Return each of the entries below word for word.

── Material for this exercise ──

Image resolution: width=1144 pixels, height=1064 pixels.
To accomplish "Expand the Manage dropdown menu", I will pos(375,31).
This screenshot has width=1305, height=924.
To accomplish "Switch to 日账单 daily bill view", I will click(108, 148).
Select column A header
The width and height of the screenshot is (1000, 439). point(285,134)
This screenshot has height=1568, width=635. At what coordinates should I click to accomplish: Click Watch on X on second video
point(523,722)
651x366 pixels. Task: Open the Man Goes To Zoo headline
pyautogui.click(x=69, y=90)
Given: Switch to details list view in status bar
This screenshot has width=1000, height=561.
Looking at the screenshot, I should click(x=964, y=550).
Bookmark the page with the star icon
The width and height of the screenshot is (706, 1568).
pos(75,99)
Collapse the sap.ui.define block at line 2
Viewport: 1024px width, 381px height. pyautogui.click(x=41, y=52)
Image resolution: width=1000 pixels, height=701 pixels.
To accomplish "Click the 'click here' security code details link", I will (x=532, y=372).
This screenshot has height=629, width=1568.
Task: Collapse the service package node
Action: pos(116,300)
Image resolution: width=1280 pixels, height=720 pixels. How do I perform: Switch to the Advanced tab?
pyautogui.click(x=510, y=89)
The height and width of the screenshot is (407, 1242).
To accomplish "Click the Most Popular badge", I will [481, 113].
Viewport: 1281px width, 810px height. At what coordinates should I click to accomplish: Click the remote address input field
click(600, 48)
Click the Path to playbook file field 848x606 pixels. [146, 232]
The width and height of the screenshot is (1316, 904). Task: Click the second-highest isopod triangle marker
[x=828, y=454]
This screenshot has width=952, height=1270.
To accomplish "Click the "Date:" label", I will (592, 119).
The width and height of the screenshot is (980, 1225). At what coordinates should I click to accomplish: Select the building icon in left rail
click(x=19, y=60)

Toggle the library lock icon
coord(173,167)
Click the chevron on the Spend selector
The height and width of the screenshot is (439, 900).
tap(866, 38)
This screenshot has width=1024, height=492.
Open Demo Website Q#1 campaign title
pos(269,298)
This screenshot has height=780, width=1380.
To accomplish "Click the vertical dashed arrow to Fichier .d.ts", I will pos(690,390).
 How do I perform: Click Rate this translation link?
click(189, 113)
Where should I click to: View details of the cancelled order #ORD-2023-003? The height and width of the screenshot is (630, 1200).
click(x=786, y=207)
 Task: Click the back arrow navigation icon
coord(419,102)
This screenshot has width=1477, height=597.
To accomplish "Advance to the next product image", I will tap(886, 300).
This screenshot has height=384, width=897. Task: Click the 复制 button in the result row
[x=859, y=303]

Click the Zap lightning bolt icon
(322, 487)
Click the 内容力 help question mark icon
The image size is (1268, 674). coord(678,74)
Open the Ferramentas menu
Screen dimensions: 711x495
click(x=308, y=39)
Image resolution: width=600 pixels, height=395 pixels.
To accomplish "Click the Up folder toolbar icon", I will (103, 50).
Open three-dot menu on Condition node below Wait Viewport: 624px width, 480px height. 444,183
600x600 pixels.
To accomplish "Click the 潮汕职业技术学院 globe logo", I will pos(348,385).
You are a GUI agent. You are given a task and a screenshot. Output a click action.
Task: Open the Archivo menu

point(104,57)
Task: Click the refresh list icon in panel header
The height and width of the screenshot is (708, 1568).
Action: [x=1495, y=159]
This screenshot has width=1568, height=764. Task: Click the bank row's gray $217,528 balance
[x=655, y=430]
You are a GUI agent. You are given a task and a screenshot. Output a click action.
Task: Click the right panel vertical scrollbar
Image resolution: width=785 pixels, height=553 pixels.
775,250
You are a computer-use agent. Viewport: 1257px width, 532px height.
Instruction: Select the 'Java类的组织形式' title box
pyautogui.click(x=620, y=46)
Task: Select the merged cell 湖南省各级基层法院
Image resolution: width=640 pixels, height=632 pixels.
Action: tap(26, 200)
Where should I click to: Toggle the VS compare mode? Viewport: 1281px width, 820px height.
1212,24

───

▶ **Output of the task**
Image resolution: width=1144 pixels, height=1064 pixels.
To accomplish "Expand the Manage dropdown menu", I will pos(375,31).
This screenshot has width=1305, height=924.
To accomplish "Switch to 日账单 daily bill view", I will click(108, 148).
Select column A header
The width and height of the screenshot is (1000, 439). point(285,134)
This screenshot has height=1568, width=635. At what coordinates should I click to accomplish: Click Watch on X on second video
point(523,722)
651x366 pixels. Task: Open the Man Goes To Zoo headline
pyautogui.click(x=69, y=90)
Given: Switch to details list view in status bar
This screenshot has width=1000, height=561.
Looking at the screenshot, I should click(x=964, y=550).
Bookmark the page with the star icon
The width and height of the screenshot is (706, 1568).
pos(75,99)
Collapse the sap.ui.define block at line 2
Viewport: 1024px width, 381px height. pyautogui.click(x=41, y=52)
Image resolution: width=1000 pixels, height=701 pixels.
To accomplish "Click the 'click here' security code details link", I will (x=532, y=372).
This screenshot has height=629, width=1568.
Task: Collapse the service package node
Action: pos(116,300)
Image resolution: width=1280 pixels, height=720 pixels. How do I perform: Switch to the Advanced tab?
pyautogui.click(x=510, y=89)
The height and width of the screenshot is (407, 1242).
To accomplish "Click the Most Popular badge", I will [481, 113].
Viewport: 1281px width, 810px height. At what coordinates should I click to accomplish: Click the remote address input field
click(600, 48)
Click the Path to playbook file field 848x606 pixels. [146, 232]
The width and height of the screenshot is (1316, 904). Task: Click the second-highest isopod triangle marker
[x=828, y=454]
This screenshot has width=952, height=1270.
To accomplish "Click the "Date:" label", I will (592, 119).
The width and height of the screenshot is (980, 1225). At what coordinates should I click to accomplish: Select the building icon in left rail
click(x=19, y=60)

Toggle the library lock icon
coord(173,167)
Click the chevron on the Spend selector
The height and width of the screenshot is (439, 900).
tap(866, 38)
This screenshot has width=1024, height=492.
Open Demo Website Q#1 campaign title
pos(269,298)
This screenshot has height=780, width=1380.
To accomplish "Click the vertical dashed arrow to Fichier .d.ts", I will pos(690,390).
 How do I perform: Click Rate this translation link?
click(189, 113)
Where should I click to: View details of the cancelled order #ORD-2023-003? The height and width of the screenshot is (630, 1200).
click(x=786, y=207)
 Task: Click the back arrow navigation icon
coord(419,102)
This screenshot has width=1477, height=597.
To accomplish "Advance to the next product image", I will tap(886, 300).
This screenshot has height=384, width=897. Task: Click the 复制 button in the result row
[x=859, y=303]

Click the Zap lightning bolt icon
(322, 487)
Click the 内容力 help question mark icon
The image size is (1268, 674). coord(678,74)
Open the Ferramentas menu
Screen dimensions: 711x495
click(x=308, y=39)
Image resolution: width=600 pixels, height=395 pixels.
To accomplish "Click the Up folder toolbar icon", I will (103, 50).
Open three-dot menu on Condition node below Wait Viewport: 624px width, 480px height. 444,183
600x600 pixels.
To accomplish "Click the 潮汕职业技术学院 globe logo", I will pos(348,385).
You are a GUI agent. You are given a task and a screenshot. Output a click action.
Task: Open the Archivo menu

point(104,57)
Task: Click the refresh list icon in panel header
The height and width of the screenshot is (708, 1568).
Action: [x=1495, y=159]
This screenshot has width=1568, height=764. Task: Click the bank row's gray $217,528 balance
[x=655, y=430]
You are a GUI agent. You are given a task and a screenshot. Output a click action.
Task: Click the right panel vertical scrollbar
Image resolution: width=785 pixels, height=553 pixels.
775,250
You are a computer-use agent. Viewport: 1257px width, 532px height.
Instruction: Select the 'Java类的组织形式' title box
pyautogui.click(x=620, y=46)
Task: Select the merged cell 湖南省各级基层法院
Image resolution: width=640 pixels, height=632 pixels.
Action: tap(26, 200)
Where should I click to: Toggle the VS compare mode? Viewport: 1281px width, 820px height.
1212,24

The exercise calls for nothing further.